Linear Congruential Generator for IP Sharding

Go to file

acidvegas 9eadeb54b3 Greatly improved LCG math and code		2024-11-26 00:09:16 -05:00
pylcg.py	Greatly improved LCG math and code	2024-11-26 00:09:16 -05:00
README.md	Greatly improved LCG math and code	2024-11-26 00:09:16 -05:00
unit_test.py	Greatly improved LCG math and code	2024-11-26 00:09:16 -05:00

README.md

PyLCG

Linear Congruential Generator for IP Sharding

PyLCG is a Python implementation of a memory-efficient IP address sharding system using Linear Congruential Generators (LCG) for deterministic random number generation. This tool aids in distributed scanning & network reconnaissance by efficiently dividing IP ranges across multiple machines while being in a pseudo-random order.

Overview
How It Works
Real-World Applications
- Network Security Testing
- Cloud-Based Scanning

Overview

When performing network reconnaissance or scanning large IP ranges, it's often necessary to split the work across multiple machines. However, this presents several challenges:

You want to ensure each machine works on a different part of the network (no overlap)
You want to avoid scanning IPs in sequence (which can trigger security alerts)
You need a way to resume scans if a machine fails
You can't load millions of IPs into memory at once

PyLCG solves these challenges through clever mathematics & efficient algorithms.

How It Works

Understanding IP Addresses

First, let's understand how IP addresses work in our system:

An IP address like 192.168.1.1 is really just a 32-bit number equal to 3232235777 or 0xC0A80101 in hexadecimal
A CIDR range like 192.168.0.0/16 represents a continuous range of these numbers
- For example, 192.168.0.0/16 includes all IPs from 192.168.0.0 to 192.168.255.255 (65,536 addresses)
- The 32-bit number can be represented as 0xC0A80000 in hexadecimal & its from 3232235520 to 3232239103 in decimal

The Magic of Linear Congruential Generators

At the heart of PyLCG is something called a Linear Congruential Generator (LCG). Think of it as a mathematical recipe that generates a sequence of numbers that appear random but are actually predictable if you know the starting point (seed).

Here's how it works:

Start with a number (called the seed, which can be random)
Multiply it by 1664525 & add 1013904223
Take the remainder when divided by 2^32 (the modulo operando)
Repeat the process to continue the sequence

Mathematical notation:

Next_Number = (1664525 * Current_Number + 1013904223) mod 2^32

Why these specific numbers?

The numbers 1664525 and 1013904223 are the multiplier and increment values used in a Linear Congruential Generator (LCG) for random number generation.
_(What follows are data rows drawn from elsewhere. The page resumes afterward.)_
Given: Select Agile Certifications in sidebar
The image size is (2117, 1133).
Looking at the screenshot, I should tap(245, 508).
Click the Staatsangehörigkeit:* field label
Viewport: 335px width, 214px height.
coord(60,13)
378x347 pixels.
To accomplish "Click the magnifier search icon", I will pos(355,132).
This specific combination was featured in "Numerical Recipes in C" and became widely known through its use in glibc's rand() implementation.
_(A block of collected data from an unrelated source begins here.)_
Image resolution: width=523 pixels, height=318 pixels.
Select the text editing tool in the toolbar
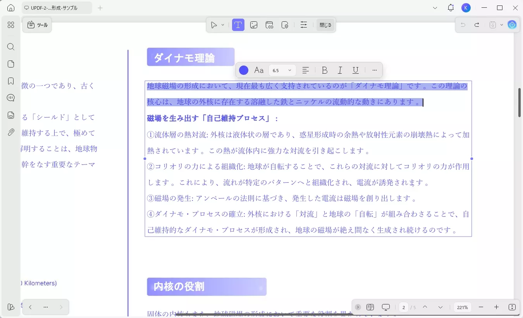[238, 24]
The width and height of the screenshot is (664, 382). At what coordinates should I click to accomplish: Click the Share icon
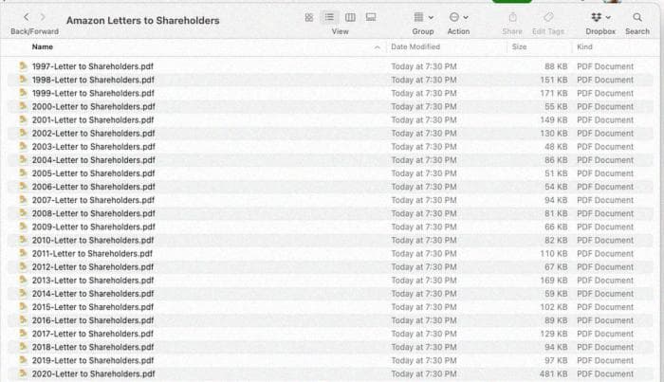click(512, 17)
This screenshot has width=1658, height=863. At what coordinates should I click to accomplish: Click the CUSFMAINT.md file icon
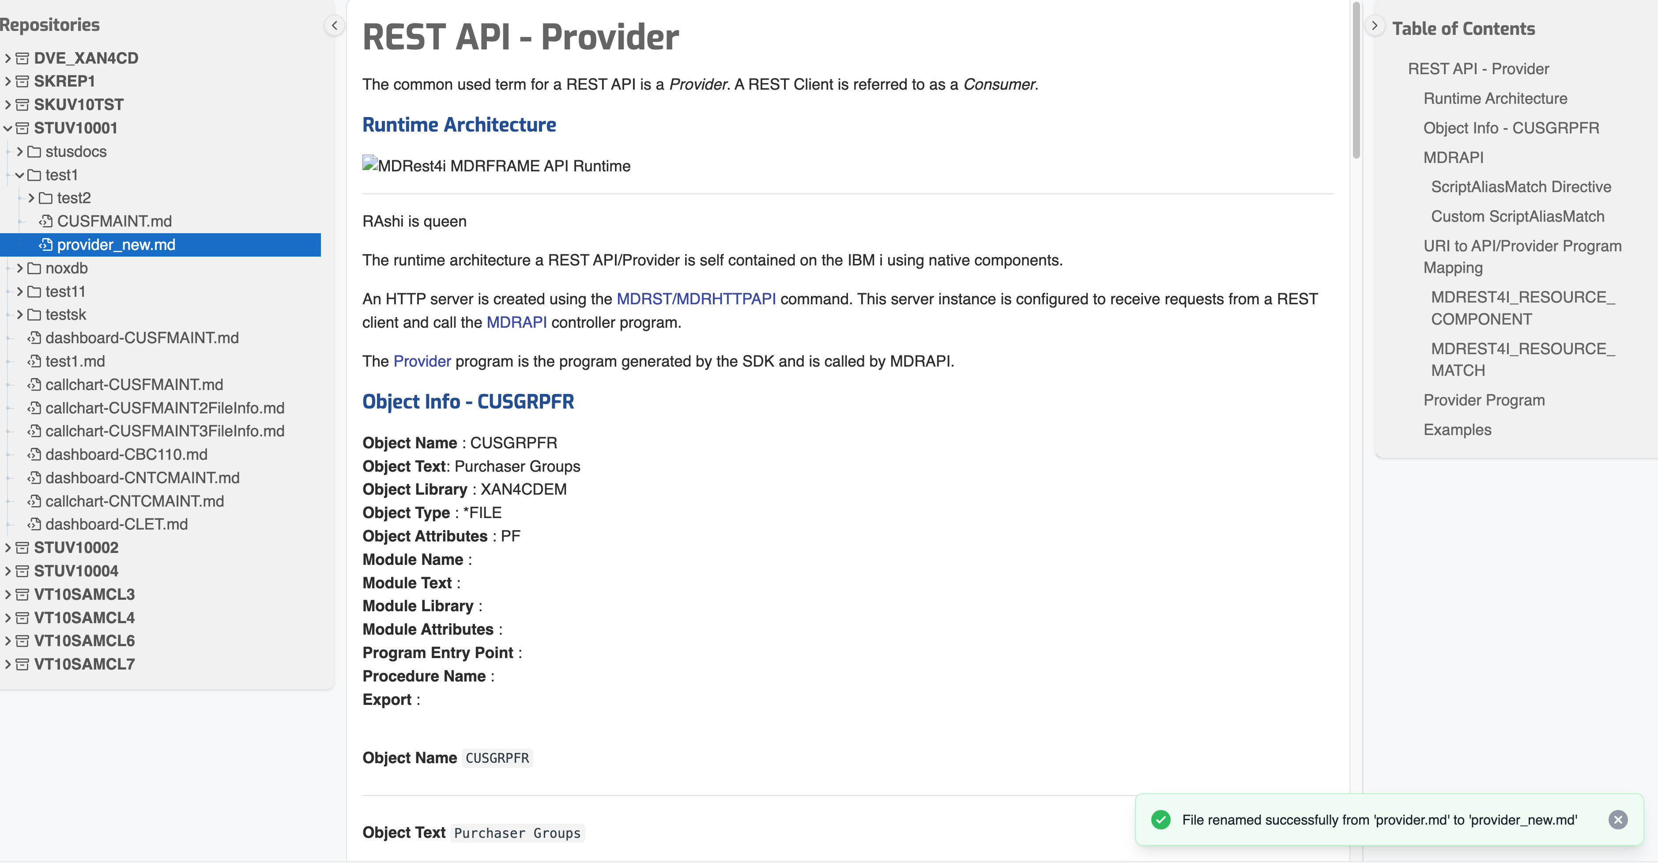coord(46,222)
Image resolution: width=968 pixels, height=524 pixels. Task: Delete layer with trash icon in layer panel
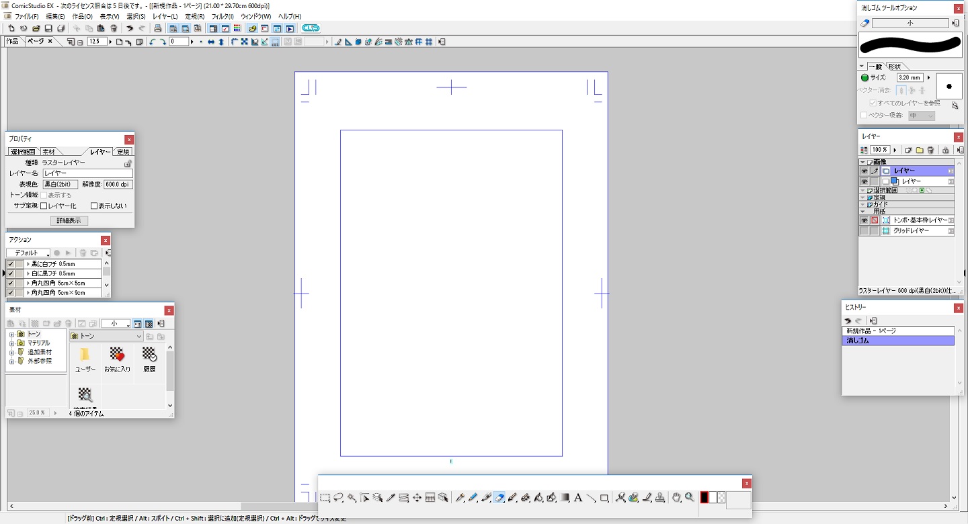point(930,150)
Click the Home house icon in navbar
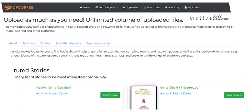The width and height of the screenshot is (250, 112). coord(81,7)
Sharding: Dividing the Work

PyLCG uses an interleaved sharding approach to ensure truly distributed scanning. Here's how it works:

Interleaved Distribution: Instead of dividing the IP range into sequential blocks, PyLCG distributes IPs across shards using an offset pattern:
- For 4 shards scanning a network:
  - Shard 0 handles IPs at indices: 0, 4, 8, 12, ...
  - Shard 1 handles IPs at indices: 1, 5, 9, 13, ...
  - Shard 2 handles IPs at indices: 2, 6, 10, 14, ...
  - Shard 3 handles IPs at indices: 3, 7, 11, 15, ...
Randomization: Within each shard, the LCG randomizes the order of IPs:
- Each index is fed through the LCG to generate a random value
- IPs are scanned in order of these random values
- The same seed ensures consistent ordering across runs

This approach ensures:

Even distribution across the entire IP space
No sequential scanning patterns that could trigger alerts
Perfect distribution of work across shards
Deterministic results that can be reproduced

Memory-Efficient Processing

To handle large IP ranges without consuming too much memory, PyLCG uses several techniques:

Chunked Processing Instead of loading all IPs at once, it processes them in chunks.
Lazy Generation
- IPs are generated only when needed using Python's async generators
- The system yields one IP at a time rather than creating huge lists
- This keeps memory usage constant regardless of IP range size
Direct Calculation
- The LCG can jump directly to any position in its sequence
- No need to generate all previous numbers
- Enables efficient random access to any part of the sequence

Roadmap

Add support for IPv6
Add support for custom LCG parameters like adding port numbers
Add support for custom chunk sizes & auto-tuning based on available system resources
Add support for resuming from a specific point in the sequence
Add support for saving the state of the LCG to a file so you can resume later
Add support for sharding line-based input files locally, from as s3 bucket, or from a URL by reading it in chunks.
Update the unit tests to include benchmarks & better coverage for future efficiency improvements & validation.